[Records for the task]

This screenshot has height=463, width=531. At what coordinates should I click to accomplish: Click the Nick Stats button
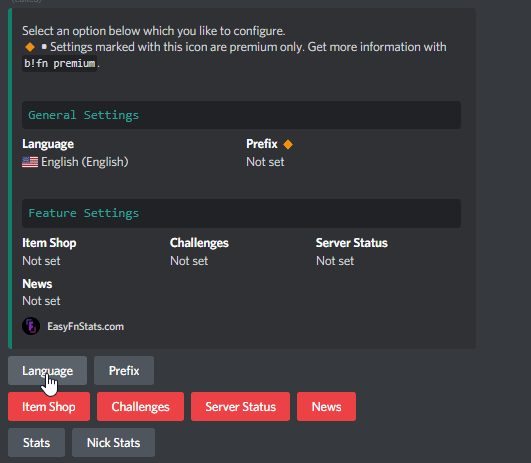point(113,442)
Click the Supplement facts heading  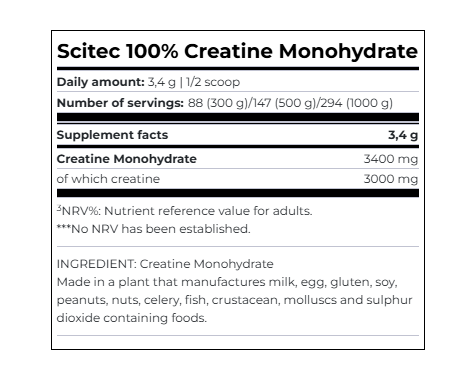coord(112,135)
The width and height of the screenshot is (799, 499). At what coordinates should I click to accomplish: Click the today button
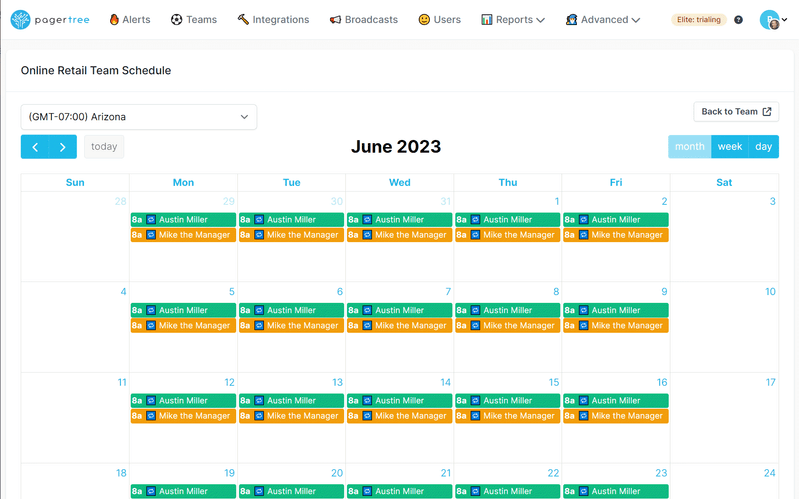(104, 147)

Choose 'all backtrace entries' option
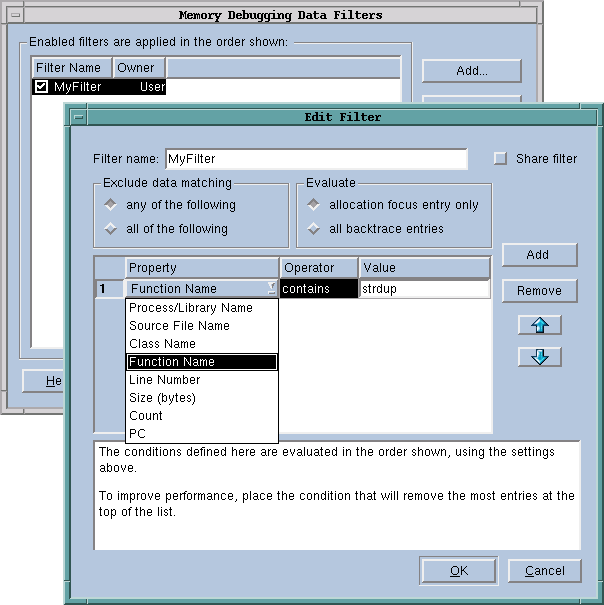tap(314, 229)
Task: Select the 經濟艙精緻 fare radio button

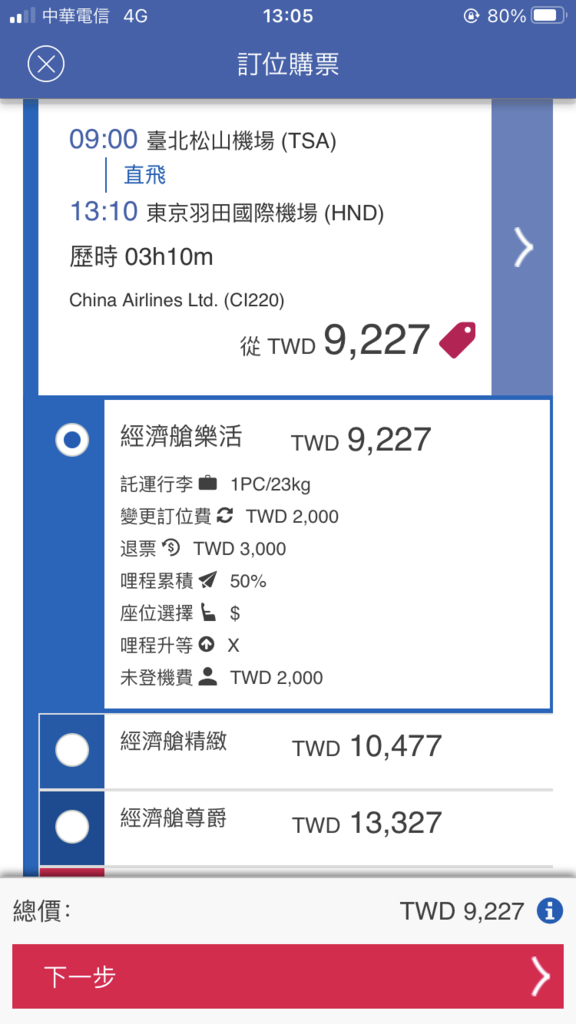Action: pos(72,750)
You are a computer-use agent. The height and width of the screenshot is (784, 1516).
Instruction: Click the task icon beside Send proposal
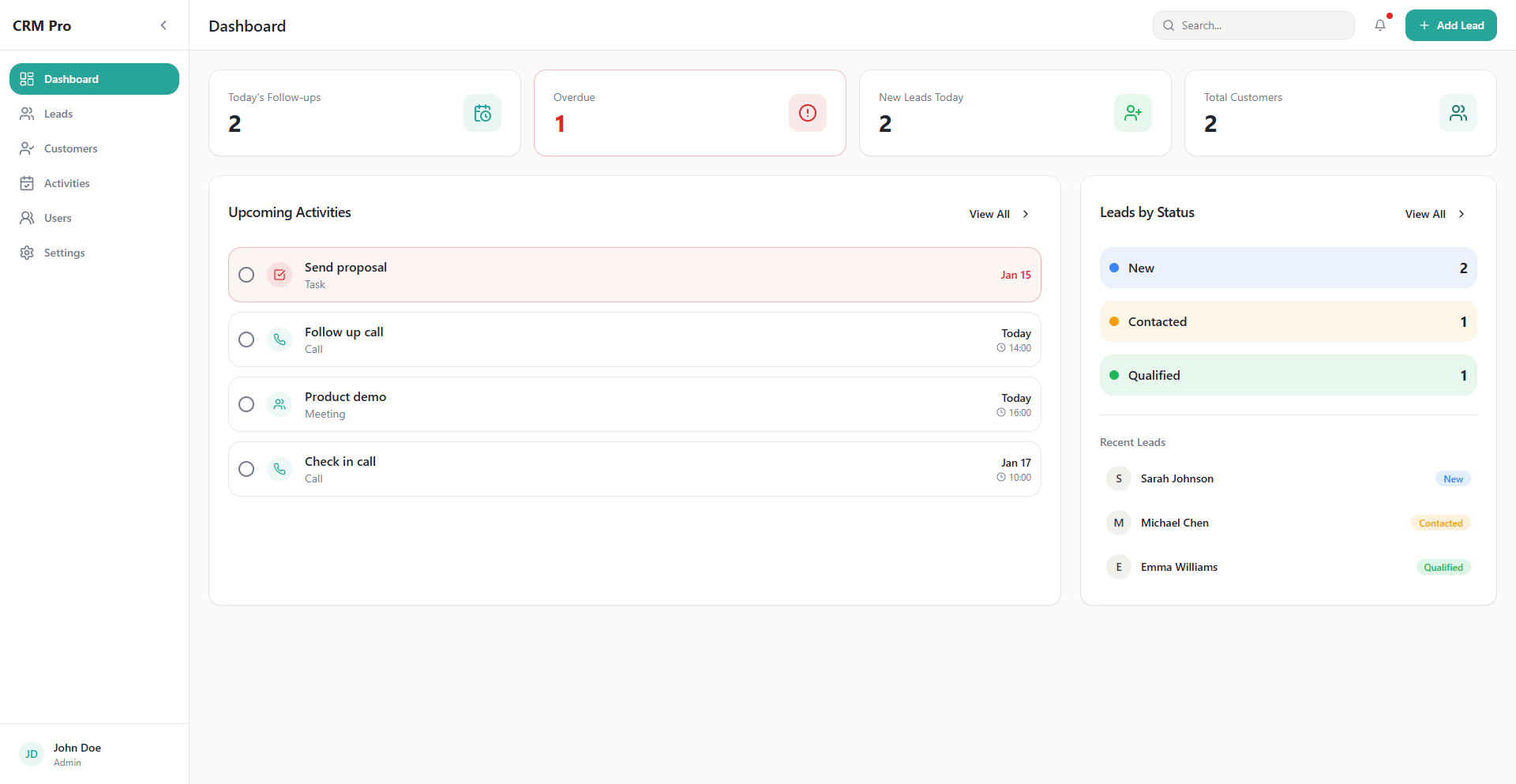(x=280, y=275)
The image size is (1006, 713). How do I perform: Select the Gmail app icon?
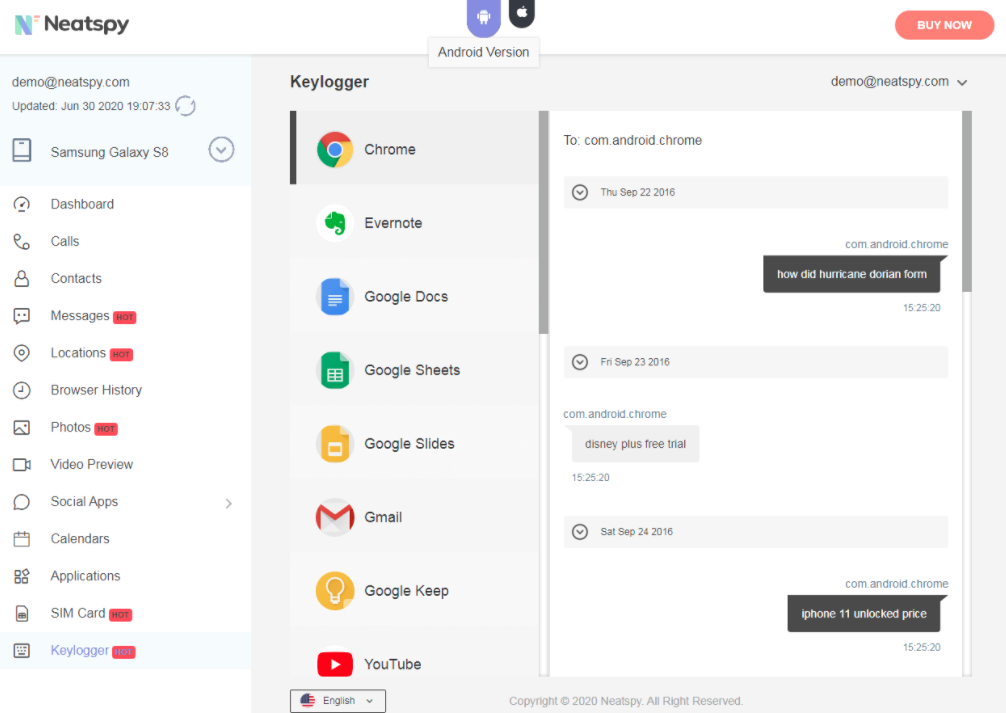[335, 517]
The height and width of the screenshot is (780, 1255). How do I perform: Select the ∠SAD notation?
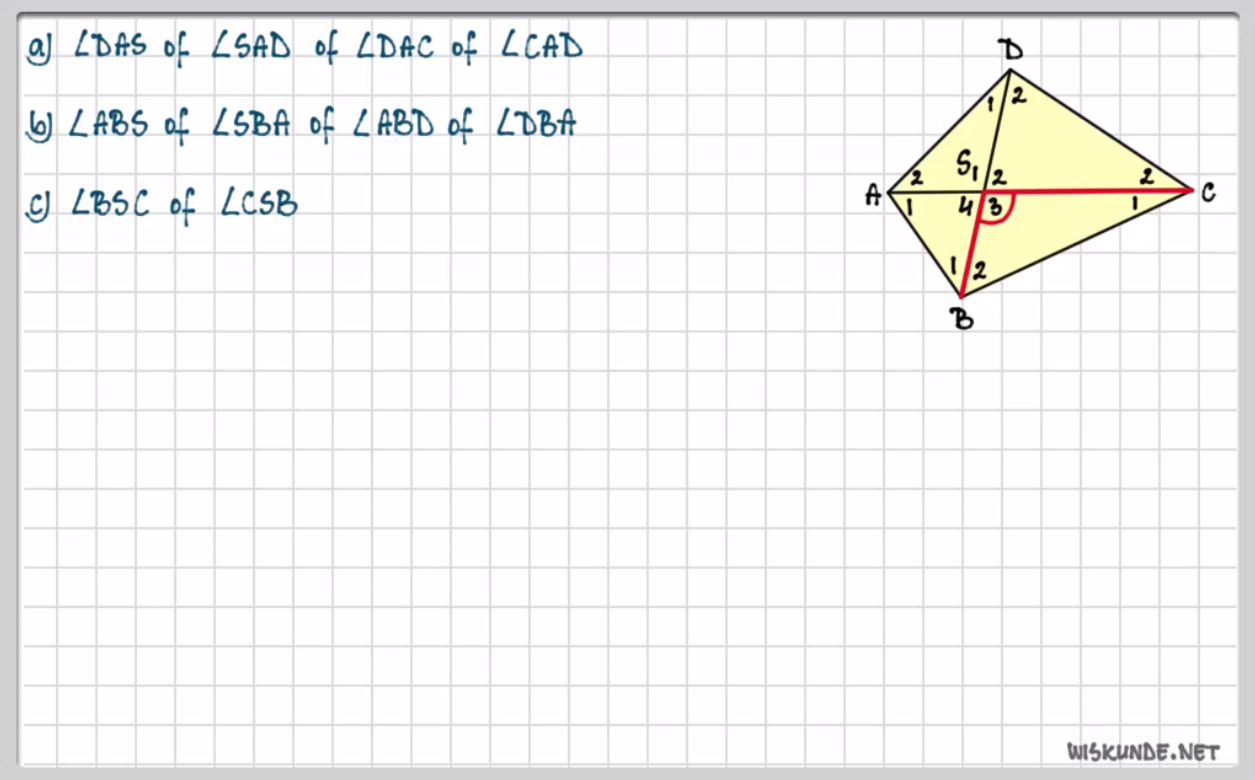pos(251,48)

[/Records for the task]

### What to work on
Set down, word for word, the line that holds "Choose 'all backtrace entries' option" and all lines after it to the end of the entries above, but not the pictures.

### Problem solution
Choose 'all backtrace entries' option
tap(314, 229)
Task: Select the 經濟艙精緻 fare radio button

Action: pos(72,750)
You are a computer-use agent. The height and width of the screenshot is (784, 1516).
Instruction: Click the task icon beside Send proposal
(x=280, y=275)
The image size is (1006, 713). How do I perform: Select the Gmail app icon?
[335, 517]
The height and width of the screenshot is (780, 1255). How do I perform: Select the ∠SAD notation?
pos(251,48)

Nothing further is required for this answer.